»Aktion 1005«. Spurenbeseitigung von
NS-Massenverbrechen 1942–1945
Eine »geheime Reichssache« im Spannungsfeld
von Kriegswende und Propaganda
Angrick, Andrej
Göttingen 2018: Wallstein
Verlag
1381 S.
€ 79,00
ISBN 978-3-8353-3268-3
Rezensiert für H-Soz-Kult von Stephan
Lehnstaedt, Touro College Berlin
Dieses Buch wiegt wahrlich schwer. Auf über
1.200 Textseiten beschreibt es die Spurenbeseitigung im
Holocaust. Als der eigentliche Massenmord vorüber war, gingen
die Deutschen an die Vertuschung ihrer Taten: Einerseits, weil
der Krieg gegen die Sowjetunion kein siegreiches Ende versprach
und Beweise über die jede Vorstellung sprengenden eigenen
Verbrechen eine propagandistische Katastrophe wären;
andererseits, weil sie nicht nur die Juden selbst, sondern auch
die Zeugnisse ihrer Existenz – abgesehen von
nationalsozialistischen Folkloremuseen – auslöschen wollten. Die
Täter gaben diesem Verschleierungsversuch den Namen „Aktion
1005“. Sie ist untrennbar mit dem Genozid verbunden, und zwar
nicht nur, weil sie den Mord an den allerletzten Überlebenden
umfasste, die beim Beseitigen der Leichen helfen mussten.

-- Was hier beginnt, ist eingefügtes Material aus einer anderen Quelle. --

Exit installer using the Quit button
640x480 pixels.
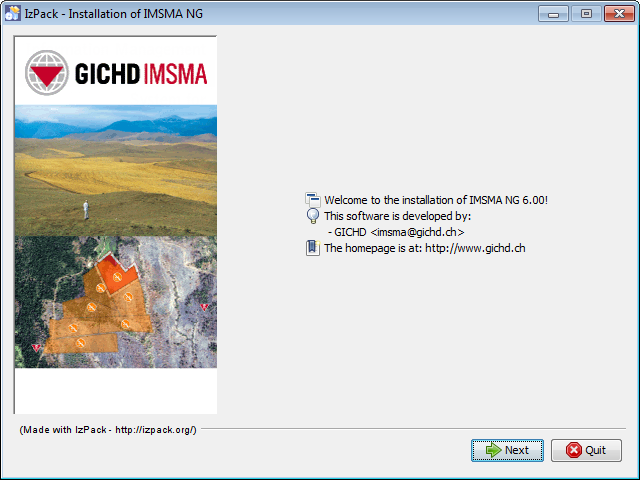coord(586,450)
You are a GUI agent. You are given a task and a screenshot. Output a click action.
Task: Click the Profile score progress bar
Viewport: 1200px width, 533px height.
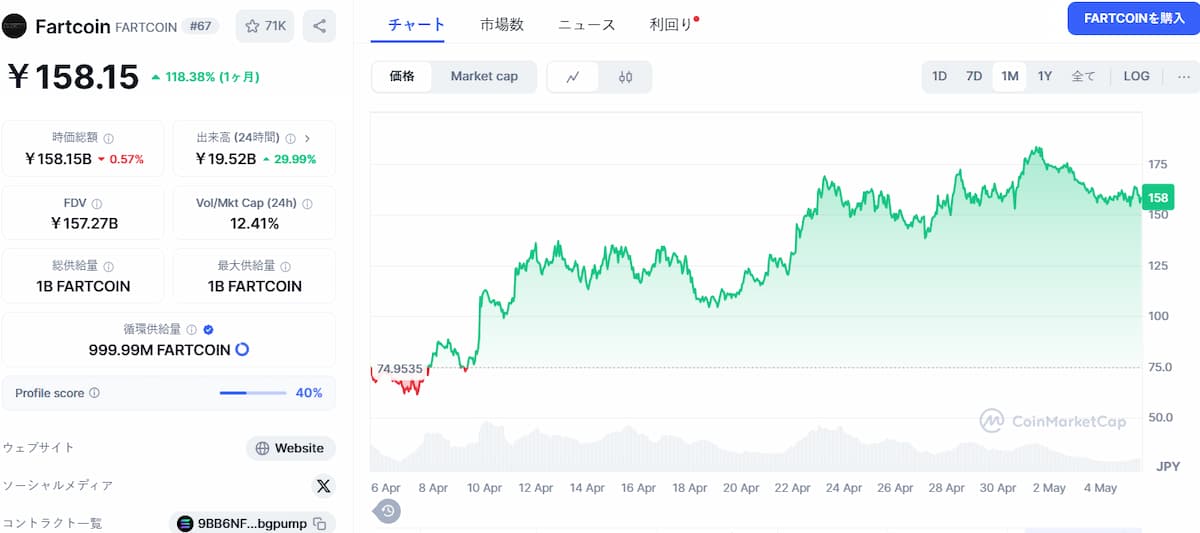click(x=252, y=393)
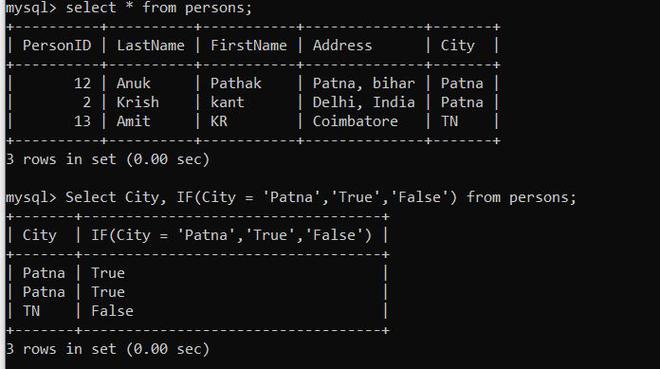
Task: Click PersonID value 13
Action: [82, 121]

Gerade Letzteres war für die Täter offensichtlich: Alle
zwangsweisen Helfer, die die ekelerregende und hochanstrengende
Exhumierung und Verbrennung der Toten durchführten, hätten sonst
selbst Zeugnis ablegen können. Angesichts der Dimension des
Massenmords mag das absurd anmuten, aber tatsächlich sind bis
heute nach wie vor viele Orte von Erschießungen und anderen
Massakern unbekannt oder erst vor kurzem mittels invasiver und
noninvasiver Methoden der Bodenerkundung oder aufwändiger
Befragungen von Bewohnern osteuropäischer Orte identifiziert
worden. Andrej Angricks Studie greift diese Erkenntnisse immer
wieder auf, beruht jedoch zuvorderst auf eigenen,
jahrzehntelangen Forschungen in den Akten der deutschen
Nachkriegsermittler sowie in Archiven auf der ganzen Welt. Vor
diesem Hintergrund präsentiert er ein eindrucksvolles Panorama
der deutschen Spurenverwischung, das in weiten Teilen Anspruch
auf Vollständigkeit erheben kann. Das gilt insbesondere deshalb,
weil er neben den besetzten Gebieten der Sowjetunion und Polens
auch Südosteuropa sowie das Deutsche Reich mit in den Blick
nimmt, was bisher meist unterblieb. Und mehr als das: Indem die
Untersuchung auch die Taten benennt, die verschleiert werden
sollten, beschreibt sie den Holocaust an sich.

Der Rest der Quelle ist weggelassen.